Parrot's design goals are to:
run Perl code fast.
clean up the grotty bits of the existing interpreters (which come "preinstalled on your system for your inconvenience").
provide a good base for Perl's language features .
be easily extensible and embeddable. (Perl's binary API is so horrid he never wants to use it again.)
have a long-range scalable design he won't be embarrassed about ten years from now. ("Often software lasts longer than it should.")
The secret, says Dan, is that "Python, Perl, Objective-C and Ruby are all just ALGOL with a funny hat." They all have object models that are "the same except where they're different". The differences are minor, and anything missing in the hardware or interpreter can be emulated in the runtime library at the price of speed.
Parrot assumes modern hardware with good-sized L1 and L2 caches and lots of RAM. The interpreter tries to build long "pipelines" of machine instructions, so that if an unpredicted decision is made that blows the pipeline and it has to go back to main memory, it does it in a big way that minimizes the need to do it again for a while.
Parrot is register-based rather than stack-based.

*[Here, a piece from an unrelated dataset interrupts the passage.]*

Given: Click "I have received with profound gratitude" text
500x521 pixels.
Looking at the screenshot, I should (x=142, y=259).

This performs no worse than stack-based systems on register-starved architectures like the x86 but much better than stack-based systems on other hardware. "If you don't like registers, pretend it's a large-named temp cache."

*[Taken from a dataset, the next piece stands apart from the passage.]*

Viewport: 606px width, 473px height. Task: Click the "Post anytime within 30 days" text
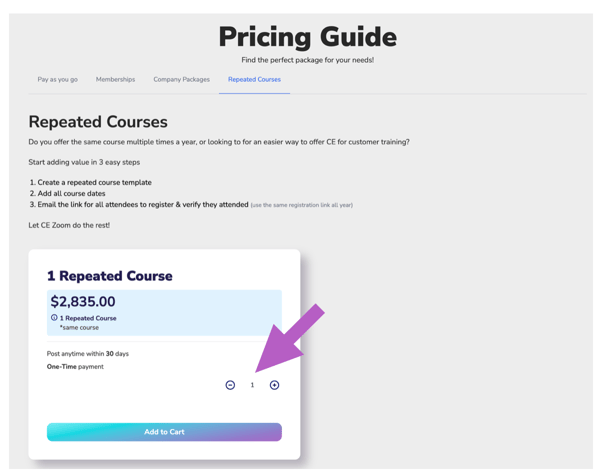click(x=88, y=354)
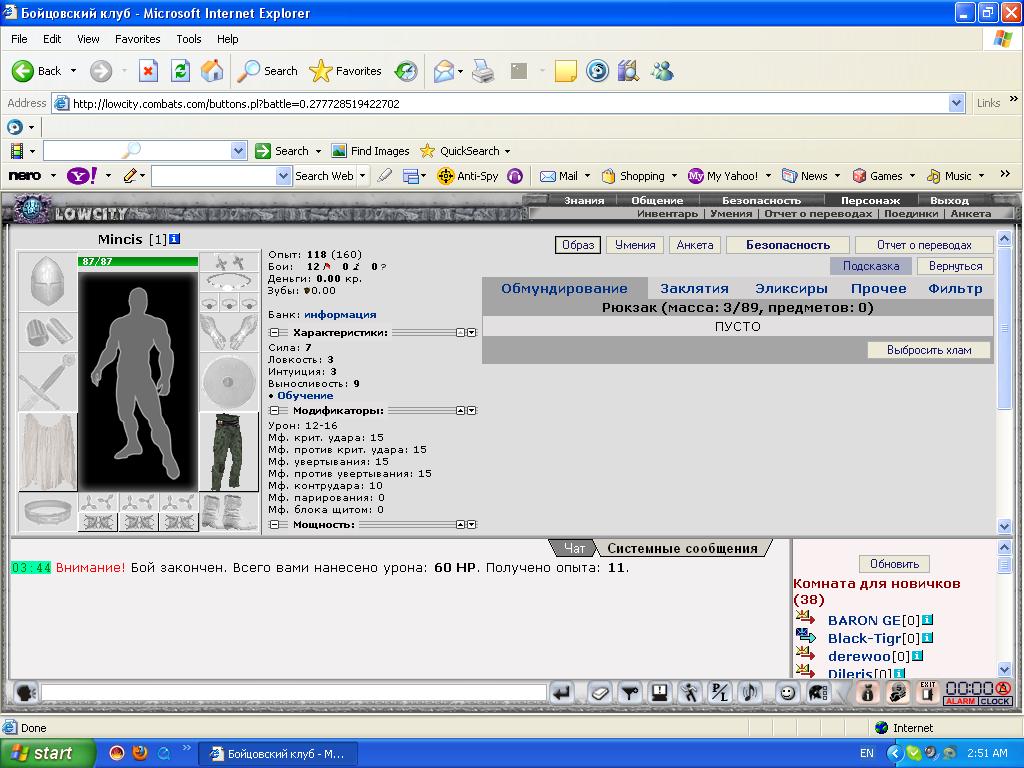Toggle the P/L icon in chat bar
The image size is (1024, 768).
(x=720, y=693)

Parrot's native data types include Integer, Float, Parrot String and Parrot Magic Cookies (PMC). PMCs are a generic object type. However, language implementors are encouraged to use only PMC for all their types--even numbers--because Parrot's other three types are really only optimizing shortcuts for the interpreter and do not necessarily have the full behavior needed by your language's types.
Dead objects are detected and garbage collection is done separately. Dan claims garbage collection is very difficult to get right and most languages do a bad job of it. That's why he recommends languages use his garbage collector rather than their own. An audience member argued that Python's reference-counting scheme is more portable, but Dan stuck to his claim that reference counting sucks. However, Parrot does expose an interface to allow languages to do pseudo reference counting for those occasions where it's useful. C extension programmers that create Parrot objects do have to register them with the garbage collector if they hold onto the object past the lifetime of the function that created it. (If the object is returned from the function or is just discarded at the end of the function, the programmer does not have to register it.)
Language parsers can be pushed in and out at runtime. For instance, your base parser may be for Python source code. Then you encounter a regular expression, so you push a regex parser. Then, a while later, you encounter a database query string, so you push a SQL parser.
Parrot's basic operations are done, and the interpreter is Turing complete. The parser isn't done yet, but an external compiler written in Python generates Python Parrot bytecode for a subset of Python source constructs.